His first notion is akin to getting in a car and driving in no particular direction other than thinking, “This road looks interesting,” making a left turn and following the route indiscriminately until we come to a destination. Yet, how will we know we arrived, if we don’t know where we are going?

Sadly, that’s how many people navigate through life. It has been said that people spend more time planning a week’s vacation than they do their potential careers. Youngsters may have one conversation with a “guidance counselor” or trusted adult who suggests a course of action, which they follow hoping it leads to fulfillment.

His second notion is that we just wander around until we discover our purpose, as though it is in a treasure chest hidden alongside the road. Sadly again, that’s what many people do when they chase the next shiny object hoping it leads to something that feels right for them to do.

Success guru Darren Hardy believes there is no “one true purpose” for your life. He suggests that people should engage whatever they chose to do with intent and purpose.

I don’t believe many of us have just one purpose in our lives. That often changes as we mature through different seasons of life. For example:

  • Before we turn 30, our primary purpose is to gain skills, start forming a network, begin working, and starting a family.
  • Then, when we are between 30 and 50 — “the chaos years” — our purpose changes to gaining more work experience as we fine-tune our natural talents. We also learn new skills to benefit ourselves and others, while trying to function without sleep by meeting the endless demands of children and bosses.
  • Then, we we reach our 50s, often our true purpose becomes quite evident. We arrive at a point where we can and want to use our natural talent, learned skills and many years of life experiences in a way that benefits others. Whether we do that working for ourselves or someone else is a choice that needs to be made.

Bernhard says we need to learn to tolerate giving up our time, freedom and even the people we hang around with, which I suspect he also includes your spouse and children in that mix. He described that as essential “so you can love what you do so much, you don’t think its work.”

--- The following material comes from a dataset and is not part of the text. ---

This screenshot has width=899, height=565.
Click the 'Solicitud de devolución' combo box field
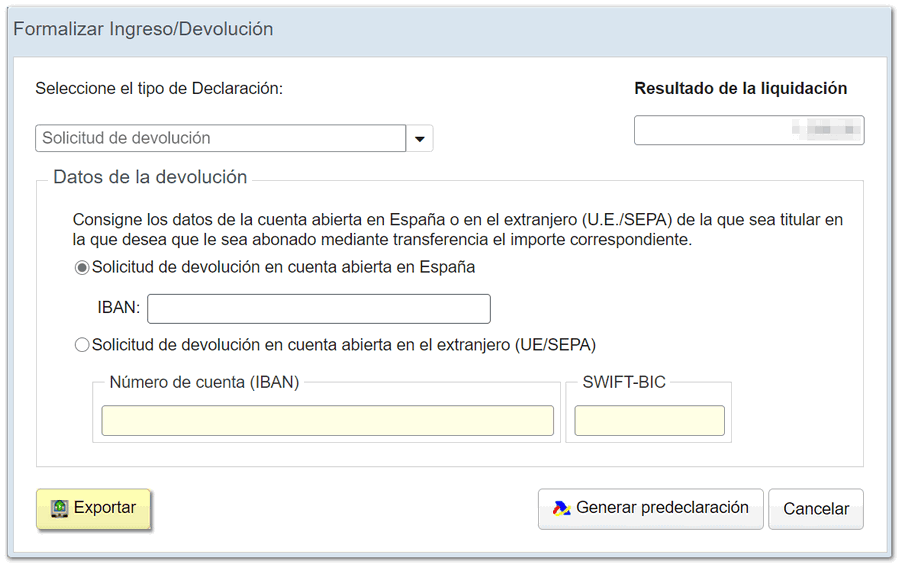click(x=220, y=138)
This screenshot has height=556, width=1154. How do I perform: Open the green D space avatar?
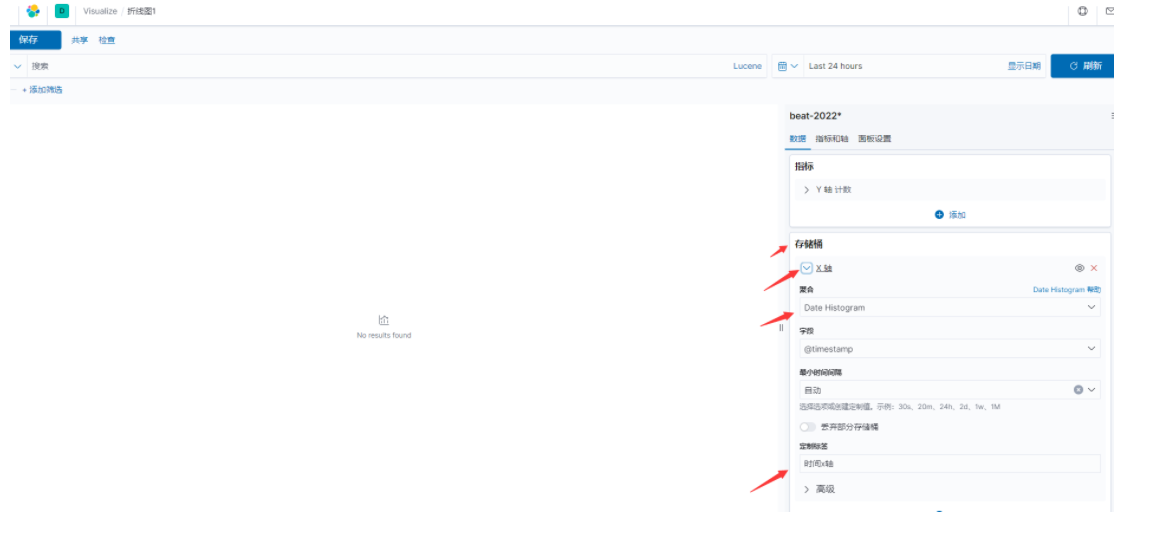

Sadly still, many adults try giving up things they love to do and even their friends and family all in the name of pursuing work purpose. That’s why way too many people arrive in their 50s totally burned out on life. They see retirement as the only way they can “be themselves.”

At that point, they disengage from productive life and pursue leisure hoping that makes them happy. Yet, because there is no purpose to full-time leisure, they become grumpier and even more unfulfilled.

To find purpose for their lives, Bernhard encourages people to think about things that once made them happy, but which they don’t do any more. He is on to something here. Many times, we discover early in our lives what really makes us happy, but societal pressure prevents us from pursuing that.

Ironically, those feelings are likely a strong indicator of the reason why you were intentionally created. You may have found your purpose early on, but chose to set it aside to pursue “more practical” options. “For most people, passion also comes with a sense of play. Do something that you once loved doing just for the fun of it,” Bernhard wrote.

Doing so may not give you purpose, but at least you’ll be on the right track to discovering the sweet spot that balances work, people and play.

“Discovering one’s ‘purpose’ in life essentially boils down to finding those one or two things that are bigger than yourself, that you would love doing with a set of values that will determine your priorities and guide your actions,” Bernhard wrote.

See, it’s not that hard. Bernhard complicates it because he does not yet realize that you can tap into the heart and mind of your creator to discover what you should be doing that gives your life purpose and fulfillment.

I have said it many times in other articles. If you want an answer to “what’s my purpose,” then ask the divine creator what he created you to do. He’s more than happy to tell you. Just listen to your heart. For people of faith, that’s where God’s Holy Spirit resides.

Tap into that, and you’ll discover the sweet spot of purpose that allows you to use your talents, skills and experiences in a way that brings you the most fulfillment and the most glory to God.

There are several good ideas in Bernhard’s article, which you can read at Forbes. Just keep in mind that he explores the concept of purpose from a strictly secular perspective.